Given problem: Can you reproduce verbatim the lines of the listing below, from the line holding "This screenshot has height=1568, width=724." through the last line of the listing, both included?

Material shown:
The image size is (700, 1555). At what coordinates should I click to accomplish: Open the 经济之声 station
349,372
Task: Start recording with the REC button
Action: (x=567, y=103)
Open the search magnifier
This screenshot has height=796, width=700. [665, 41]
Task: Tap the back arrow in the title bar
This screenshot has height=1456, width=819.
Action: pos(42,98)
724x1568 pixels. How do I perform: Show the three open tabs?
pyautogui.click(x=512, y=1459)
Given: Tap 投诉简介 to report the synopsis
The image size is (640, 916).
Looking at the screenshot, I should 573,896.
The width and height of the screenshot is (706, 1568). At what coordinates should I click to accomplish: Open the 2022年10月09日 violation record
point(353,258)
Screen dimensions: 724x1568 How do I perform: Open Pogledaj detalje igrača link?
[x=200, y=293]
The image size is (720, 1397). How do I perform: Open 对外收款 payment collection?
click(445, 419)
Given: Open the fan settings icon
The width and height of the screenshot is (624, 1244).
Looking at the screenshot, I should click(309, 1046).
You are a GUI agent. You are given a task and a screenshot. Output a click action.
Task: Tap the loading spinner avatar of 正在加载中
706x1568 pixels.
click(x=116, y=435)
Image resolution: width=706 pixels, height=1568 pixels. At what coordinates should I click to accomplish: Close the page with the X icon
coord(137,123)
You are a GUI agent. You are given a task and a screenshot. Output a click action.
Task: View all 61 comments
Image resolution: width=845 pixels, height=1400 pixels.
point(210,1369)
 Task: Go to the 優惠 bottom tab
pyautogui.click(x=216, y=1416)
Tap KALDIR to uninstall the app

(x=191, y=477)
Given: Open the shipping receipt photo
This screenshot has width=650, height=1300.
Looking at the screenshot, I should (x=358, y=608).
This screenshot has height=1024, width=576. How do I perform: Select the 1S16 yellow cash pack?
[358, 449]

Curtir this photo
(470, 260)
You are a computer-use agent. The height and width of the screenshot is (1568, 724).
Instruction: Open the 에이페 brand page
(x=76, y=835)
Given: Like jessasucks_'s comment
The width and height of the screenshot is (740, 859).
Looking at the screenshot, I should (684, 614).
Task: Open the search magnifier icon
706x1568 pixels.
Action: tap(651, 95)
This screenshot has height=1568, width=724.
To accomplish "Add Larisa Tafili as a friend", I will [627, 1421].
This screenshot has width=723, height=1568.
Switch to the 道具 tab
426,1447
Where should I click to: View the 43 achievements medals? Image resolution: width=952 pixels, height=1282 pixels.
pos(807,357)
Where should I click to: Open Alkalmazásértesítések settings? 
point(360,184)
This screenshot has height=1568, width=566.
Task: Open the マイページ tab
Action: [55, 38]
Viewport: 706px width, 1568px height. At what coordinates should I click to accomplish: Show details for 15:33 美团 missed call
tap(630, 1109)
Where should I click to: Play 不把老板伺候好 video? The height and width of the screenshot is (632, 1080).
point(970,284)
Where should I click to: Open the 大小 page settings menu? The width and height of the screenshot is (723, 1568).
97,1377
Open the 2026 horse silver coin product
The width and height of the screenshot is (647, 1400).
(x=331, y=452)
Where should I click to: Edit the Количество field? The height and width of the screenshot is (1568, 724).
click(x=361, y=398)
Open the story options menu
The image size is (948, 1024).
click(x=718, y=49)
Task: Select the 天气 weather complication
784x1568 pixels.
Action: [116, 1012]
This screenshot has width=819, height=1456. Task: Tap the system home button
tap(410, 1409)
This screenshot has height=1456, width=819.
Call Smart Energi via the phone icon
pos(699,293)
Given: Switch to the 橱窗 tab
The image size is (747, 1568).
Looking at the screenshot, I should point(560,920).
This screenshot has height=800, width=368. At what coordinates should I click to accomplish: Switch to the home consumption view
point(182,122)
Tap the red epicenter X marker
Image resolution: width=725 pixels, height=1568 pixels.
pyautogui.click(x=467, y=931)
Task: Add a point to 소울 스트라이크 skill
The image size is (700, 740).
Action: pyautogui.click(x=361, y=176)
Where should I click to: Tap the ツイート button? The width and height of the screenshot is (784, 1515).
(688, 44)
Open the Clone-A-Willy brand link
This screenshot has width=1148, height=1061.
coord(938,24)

The completed task:
This screenshot has height=1568, width=724.
To accomplish "Add Larisa Tafili as a friend", I will [627, 1421].
This screenshot has width=723, height=1568.
Switch to the 道具 tab
426,1447
Where should I click to: View the 43 achievements medals? Image resolution: width=952 pixels, height=1282 pixels.
pos(807,357)
Where should I click to: Open Alkalmazásértesítések settings? 
point(360,184)
This screenshot has height=1568, width=566.
Task: Open the マイページ tab
Action: [55, 38]
Viewport: 706px width, 1568px height. At what coordinates should I click to accomplish: Show details for 15:33 美团 missed call
tap(630, 1109)
Where should I click to: Play 不把老板伺候好 video? The height and width of the screenshot is (632, 1080).
point(970,284)
Where should I click to: Open the 大小 page settings menu? The width and height of the screenshot is (723, 1568).
97,1377
Open the 2026 horse silver coin product
The width and height of the screenshot is (647, 1400).
(x=331, y=452)
Where should I click to: Edit the Количество field? The height and width of the screenshot is (1568, 724).
click(x=361, y=398)
Open the story options menu
The image size is (948, 1024).
click(x=718, y=49)
Task: Select the 天气 weather complication
784x1568 pixels.
Action: [116, 1012]
This screenshot has width=819, height=1456. Task: Tap the system home button
tap(410, 1409)
This screenshot has height=1456, width=819.
Call Smart Energi via the phone icon
pos(699,293)
Given: Switch to the 橱窗 tab
The image size is (747, 1568).
Looking at the screenshot, I should point(560,920).
This screenshot has height=800, width=368. At what coordinates should I click to accomplish: Switch to the home consumption view
point(182,122)
Tap the red epicenter X marker
Image resolution: width=725 pixels, height=1568 pixels.
pyautogui.click(x=467, y=931)
Task: Add a point to 소울 스트라이크 skill
The image size is (700, 740).
Action: pyautogui.click(x=361, y=176)
Where should I click to: Tap the ツイート button? The width and height of the screenshot is (784, 1515).
(688, 44)
Open the Clone-A-Willy brand link
This screenshot has width=1148, height=1061.
coord(938,24)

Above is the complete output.